Theorem: Suppose G is a finite group with Sylow p-subgroup P. Then the following are equivalent:

• The set K of elements of G of order relatively prime to p (the p′-elements) form a subgroup
• If A and Ag are both subsets of P, then there is some x in CG(A) such that xg is in P

That the first implies the second is a silly trick: $(a^{-1} a^g)^{-1} = g^{-1} g^a \in P \cap K = 1$ for any $a \in P$ and $g \in K$ such that $a^g \in P$.

The second implies the first is not too hard (Frobenius normal p-complement theorem), but I'm trying to use this as a first example, and so don't want to have any prerequisites outside a very gentle undergraduate group theory course.
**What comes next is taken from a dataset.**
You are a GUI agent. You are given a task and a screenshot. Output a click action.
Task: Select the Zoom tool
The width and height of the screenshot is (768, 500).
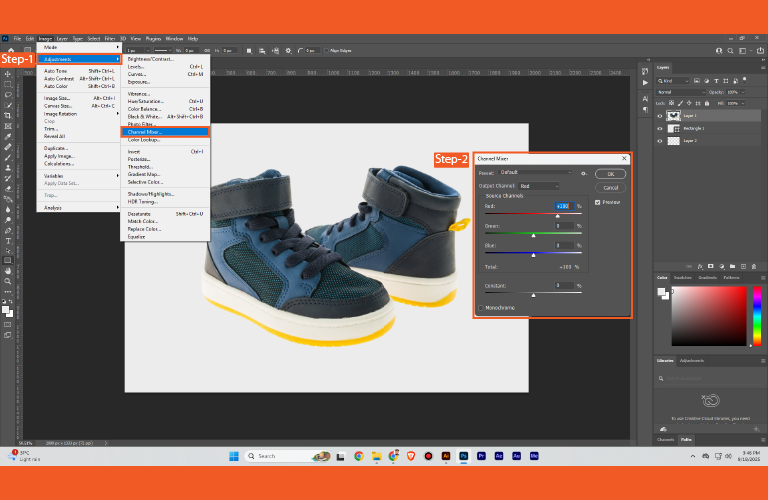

Most of the rest of the talk is just using Sylow's theorem.

Is there a very low-tech, short, few-preliminaries proof that "absolutely no fusion" implies a normal p-complement?

I would be ok with assuming P is abelian, so that we get:

• If A and Ag are both subsets of P, then g in CG(A).

I'm also fine with assuming p = 2 so that "relatively prime to p" shortens to "odd".

I don't think using the transfer is appropriate, as it won't be used again, and the whole point of this proof is to motivate learning something else.

For a "no" answer to my question, it would be sufficient to convince me that transfer is needed (and nice if you can suggest a special case where it wouldn't be needed, other than P of order 2).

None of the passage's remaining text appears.